Rule seven: For similar reasons, twice as much heat sink doesn't mean twice as much heat dissipation. If the input heat were evenly spread over the whole heat sink base, then things might be different. But all socket PC CPUs contact their heat sink in a quite small area - a very small area, for pre-Tualatin FC-PGA Socket 370 and all Socket A chips - which means that giant heat sinks in general aren't nearly as good per gram as smaller ones, and giant all-aluminium heat sinks don't necessarily work very well at all.
P4s do all right with aluminium coolers, because their coolers are all large, and so's their contact patch. Small-patch CPUs, though, really need at least a copper base to spread the energy to a large heat sink.
The trouble with giant heat sinks is that the further away from the heat source you look, on your CPU cooler the size of a shoebox, the less of the heat will actually have managed to make it to that point. The outer fins on giant aluminium heat sinks commonly aren't doing much of anything. The heat path from the CPU to those fins is sufficiently resistive that they might as well not be there.
Rule eight: People keep e-mailing me and saying "I'm concerned about my CPU temperature, it's [Celsius reading from 50 to 90 degrees], what can I do?" They're usually asking about a Socket A CPU, because Athlons and Durons are currently the price/performance champions for the budget-conscious overclocker.
Well, I say in reply to these people, you can do nothing, if your computer doesn't crash all the time. No crashes, no problem. Maybe a too-hot CPU won't live as long as it otherwise would. Never mind; you'll almost certainly upgrade before the thing dies, anyway.
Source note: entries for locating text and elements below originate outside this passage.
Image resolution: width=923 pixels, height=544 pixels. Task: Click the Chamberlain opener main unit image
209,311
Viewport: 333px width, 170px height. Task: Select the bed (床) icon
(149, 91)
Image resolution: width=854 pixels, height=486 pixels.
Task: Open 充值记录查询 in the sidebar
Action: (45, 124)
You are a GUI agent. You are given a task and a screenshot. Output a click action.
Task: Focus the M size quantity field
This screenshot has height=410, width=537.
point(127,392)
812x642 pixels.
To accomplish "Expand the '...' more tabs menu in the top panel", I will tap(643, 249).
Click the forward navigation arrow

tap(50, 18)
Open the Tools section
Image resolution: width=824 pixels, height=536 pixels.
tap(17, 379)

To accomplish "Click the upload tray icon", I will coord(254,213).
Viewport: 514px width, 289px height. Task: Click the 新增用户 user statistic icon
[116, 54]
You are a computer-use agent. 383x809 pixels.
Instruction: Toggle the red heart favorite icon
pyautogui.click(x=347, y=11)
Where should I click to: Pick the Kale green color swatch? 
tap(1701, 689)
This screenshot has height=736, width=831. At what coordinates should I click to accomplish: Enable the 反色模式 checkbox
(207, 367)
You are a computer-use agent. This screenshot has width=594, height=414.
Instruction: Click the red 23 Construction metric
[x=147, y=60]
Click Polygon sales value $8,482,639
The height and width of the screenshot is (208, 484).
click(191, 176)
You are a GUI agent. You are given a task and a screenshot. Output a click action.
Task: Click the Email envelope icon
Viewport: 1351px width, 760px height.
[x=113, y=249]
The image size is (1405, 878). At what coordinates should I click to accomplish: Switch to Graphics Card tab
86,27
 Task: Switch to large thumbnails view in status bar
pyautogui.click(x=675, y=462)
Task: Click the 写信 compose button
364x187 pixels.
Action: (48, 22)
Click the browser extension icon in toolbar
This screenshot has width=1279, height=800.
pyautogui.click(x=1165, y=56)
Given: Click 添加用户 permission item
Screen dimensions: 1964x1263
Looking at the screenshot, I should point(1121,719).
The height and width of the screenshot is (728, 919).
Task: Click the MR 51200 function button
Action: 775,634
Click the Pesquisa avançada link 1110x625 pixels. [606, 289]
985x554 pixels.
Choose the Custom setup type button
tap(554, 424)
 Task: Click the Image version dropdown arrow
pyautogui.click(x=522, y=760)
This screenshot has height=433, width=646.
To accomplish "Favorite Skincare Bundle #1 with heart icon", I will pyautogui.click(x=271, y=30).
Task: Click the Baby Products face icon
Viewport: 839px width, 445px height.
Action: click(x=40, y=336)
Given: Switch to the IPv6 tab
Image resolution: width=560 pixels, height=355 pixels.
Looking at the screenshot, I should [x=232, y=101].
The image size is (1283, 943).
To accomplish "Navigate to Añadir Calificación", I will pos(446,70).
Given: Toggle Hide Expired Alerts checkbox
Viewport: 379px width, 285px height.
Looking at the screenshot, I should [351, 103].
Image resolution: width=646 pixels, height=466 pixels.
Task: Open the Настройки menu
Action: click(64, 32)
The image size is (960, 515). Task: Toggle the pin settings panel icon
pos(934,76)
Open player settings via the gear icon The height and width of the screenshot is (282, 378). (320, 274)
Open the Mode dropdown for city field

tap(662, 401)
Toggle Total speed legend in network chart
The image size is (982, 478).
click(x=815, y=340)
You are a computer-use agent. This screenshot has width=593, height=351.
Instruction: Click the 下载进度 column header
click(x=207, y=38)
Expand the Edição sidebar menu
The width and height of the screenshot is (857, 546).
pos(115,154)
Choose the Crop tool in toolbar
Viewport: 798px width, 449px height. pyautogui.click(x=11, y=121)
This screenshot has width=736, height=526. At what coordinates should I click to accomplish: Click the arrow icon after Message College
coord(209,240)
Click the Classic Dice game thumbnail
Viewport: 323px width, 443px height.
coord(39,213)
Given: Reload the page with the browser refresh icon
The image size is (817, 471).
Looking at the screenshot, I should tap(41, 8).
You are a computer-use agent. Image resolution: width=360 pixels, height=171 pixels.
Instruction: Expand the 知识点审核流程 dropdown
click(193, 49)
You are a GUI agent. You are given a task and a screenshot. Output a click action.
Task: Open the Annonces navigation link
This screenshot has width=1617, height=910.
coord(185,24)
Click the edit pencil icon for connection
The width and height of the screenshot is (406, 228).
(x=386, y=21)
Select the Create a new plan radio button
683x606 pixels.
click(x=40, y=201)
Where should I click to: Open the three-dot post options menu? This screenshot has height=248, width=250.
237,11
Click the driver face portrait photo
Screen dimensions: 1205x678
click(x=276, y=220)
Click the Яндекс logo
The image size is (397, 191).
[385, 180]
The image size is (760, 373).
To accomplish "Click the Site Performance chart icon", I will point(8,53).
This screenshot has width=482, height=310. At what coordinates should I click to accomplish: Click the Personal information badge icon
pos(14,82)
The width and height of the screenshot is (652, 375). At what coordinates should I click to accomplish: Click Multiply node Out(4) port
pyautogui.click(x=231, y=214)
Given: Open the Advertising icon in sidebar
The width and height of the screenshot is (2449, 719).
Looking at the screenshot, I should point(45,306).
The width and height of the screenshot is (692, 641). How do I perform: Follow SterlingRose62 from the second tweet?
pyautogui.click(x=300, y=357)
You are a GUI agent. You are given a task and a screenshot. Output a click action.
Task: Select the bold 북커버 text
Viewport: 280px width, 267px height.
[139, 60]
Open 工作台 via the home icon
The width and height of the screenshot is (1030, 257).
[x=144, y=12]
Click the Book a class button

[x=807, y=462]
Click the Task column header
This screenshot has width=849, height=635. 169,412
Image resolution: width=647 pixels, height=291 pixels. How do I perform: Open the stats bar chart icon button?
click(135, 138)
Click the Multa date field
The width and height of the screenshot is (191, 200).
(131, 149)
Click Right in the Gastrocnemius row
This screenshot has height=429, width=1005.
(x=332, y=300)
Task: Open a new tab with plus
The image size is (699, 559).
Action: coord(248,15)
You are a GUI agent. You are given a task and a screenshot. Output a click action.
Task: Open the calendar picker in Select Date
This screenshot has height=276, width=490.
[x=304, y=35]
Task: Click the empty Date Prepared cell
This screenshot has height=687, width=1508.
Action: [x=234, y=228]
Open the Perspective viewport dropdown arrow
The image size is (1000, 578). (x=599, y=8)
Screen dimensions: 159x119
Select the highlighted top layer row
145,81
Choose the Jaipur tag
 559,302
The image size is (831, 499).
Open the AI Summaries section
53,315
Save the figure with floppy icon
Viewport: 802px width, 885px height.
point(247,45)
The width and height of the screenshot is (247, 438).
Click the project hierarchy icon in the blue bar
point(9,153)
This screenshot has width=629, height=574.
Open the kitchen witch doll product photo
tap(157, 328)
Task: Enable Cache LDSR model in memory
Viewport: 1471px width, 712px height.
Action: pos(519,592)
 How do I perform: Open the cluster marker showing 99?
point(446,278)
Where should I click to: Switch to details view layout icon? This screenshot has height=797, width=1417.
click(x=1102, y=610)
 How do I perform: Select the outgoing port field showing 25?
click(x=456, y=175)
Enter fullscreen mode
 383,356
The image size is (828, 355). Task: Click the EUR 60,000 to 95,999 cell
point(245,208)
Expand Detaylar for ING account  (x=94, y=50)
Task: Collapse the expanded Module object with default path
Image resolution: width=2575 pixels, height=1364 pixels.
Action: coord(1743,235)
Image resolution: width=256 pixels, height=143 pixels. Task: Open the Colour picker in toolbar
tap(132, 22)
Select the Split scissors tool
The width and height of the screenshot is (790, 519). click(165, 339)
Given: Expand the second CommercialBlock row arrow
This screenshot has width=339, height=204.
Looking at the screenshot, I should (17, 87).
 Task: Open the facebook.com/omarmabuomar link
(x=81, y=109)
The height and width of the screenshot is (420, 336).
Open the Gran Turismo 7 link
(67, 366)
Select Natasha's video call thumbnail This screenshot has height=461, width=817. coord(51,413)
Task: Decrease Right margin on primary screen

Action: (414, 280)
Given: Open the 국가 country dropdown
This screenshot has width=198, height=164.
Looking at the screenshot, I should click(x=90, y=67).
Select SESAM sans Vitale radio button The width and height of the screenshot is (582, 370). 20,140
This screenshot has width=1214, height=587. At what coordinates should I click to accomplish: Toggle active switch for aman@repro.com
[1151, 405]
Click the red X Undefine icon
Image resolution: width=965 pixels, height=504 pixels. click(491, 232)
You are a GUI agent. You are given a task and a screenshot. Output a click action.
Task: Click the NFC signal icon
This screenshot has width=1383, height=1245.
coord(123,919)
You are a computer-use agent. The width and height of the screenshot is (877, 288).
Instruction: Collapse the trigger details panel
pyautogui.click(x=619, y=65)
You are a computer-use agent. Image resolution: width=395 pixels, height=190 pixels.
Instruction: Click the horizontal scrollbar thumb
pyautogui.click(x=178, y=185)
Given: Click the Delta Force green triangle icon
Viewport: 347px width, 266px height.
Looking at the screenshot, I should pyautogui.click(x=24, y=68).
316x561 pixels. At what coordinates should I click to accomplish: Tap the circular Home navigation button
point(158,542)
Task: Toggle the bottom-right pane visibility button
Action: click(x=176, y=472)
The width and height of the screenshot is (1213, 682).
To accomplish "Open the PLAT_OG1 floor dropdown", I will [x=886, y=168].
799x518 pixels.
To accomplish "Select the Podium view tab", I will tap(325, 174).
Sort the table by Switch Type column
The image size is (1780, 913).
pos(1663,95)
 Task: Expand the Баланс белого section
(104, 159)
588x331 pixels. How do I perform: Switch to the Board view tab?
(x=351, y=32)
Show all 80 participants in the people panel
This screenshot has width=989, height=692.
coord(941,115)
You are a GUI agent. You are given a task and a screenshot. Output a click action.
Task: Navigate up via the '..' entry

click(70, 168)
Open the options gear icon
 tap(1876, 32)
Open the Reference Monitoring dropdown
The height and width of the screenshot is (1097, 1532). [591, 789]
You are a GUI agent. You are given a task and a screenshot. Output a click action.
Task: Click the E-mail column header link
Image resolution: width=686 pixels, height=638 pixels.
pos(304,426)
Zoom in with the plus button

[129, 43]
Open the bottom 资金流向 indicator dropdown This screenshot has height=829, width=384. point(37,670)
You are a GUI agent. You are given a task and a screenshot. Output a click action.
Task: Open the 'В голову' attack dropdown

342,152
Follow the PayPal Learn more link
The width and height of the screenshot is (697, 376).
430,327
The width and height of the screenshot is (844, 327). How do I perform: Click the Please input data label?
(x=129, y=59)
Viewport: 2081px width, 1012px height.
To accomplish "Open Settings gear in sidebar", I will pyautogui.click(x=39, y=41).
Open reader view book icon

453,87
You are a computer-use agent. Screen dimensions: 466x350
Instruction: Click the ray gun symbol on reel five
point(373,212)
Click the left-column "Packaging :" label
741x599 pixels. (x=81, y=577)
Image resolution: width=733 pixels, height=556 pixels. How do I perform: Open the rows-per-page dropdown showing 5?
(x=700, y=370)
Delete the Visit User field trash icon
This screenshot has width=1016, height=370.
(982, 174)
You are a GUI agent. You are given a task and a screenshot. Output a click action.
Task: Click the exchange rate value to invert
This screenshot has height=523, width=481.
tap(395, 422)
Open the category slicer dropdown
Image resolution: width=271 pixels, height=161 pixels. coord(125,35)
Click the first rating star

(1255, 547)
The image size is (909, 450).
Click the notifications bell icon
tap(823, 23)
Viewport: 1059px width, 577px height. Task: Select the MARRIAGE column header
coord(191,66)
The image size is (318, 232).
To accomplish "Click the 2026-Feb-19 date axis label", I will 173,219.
Most Socket A systems use CPU temperature sensors outside the processor; no two read the same. Even systems that use internal CPU temperature sensors can be bizarrely miscalibrated. And excessive heat will, at worst, just cause your computer to crash; it won't actually cook your CPU. If there's no CPU cooler at all then you can get Socket A CPUs to smoke up and kill themselves and their motherboard, but any degree of real cooling makes that functionally impossible.
What's the most important thing I've learned, though?
Probably this: Nothing gets thermal grease off stuff like naphtha lighter fluid.
And if the stain just won't budge, naphtha also makes it easier to destroy the evidence.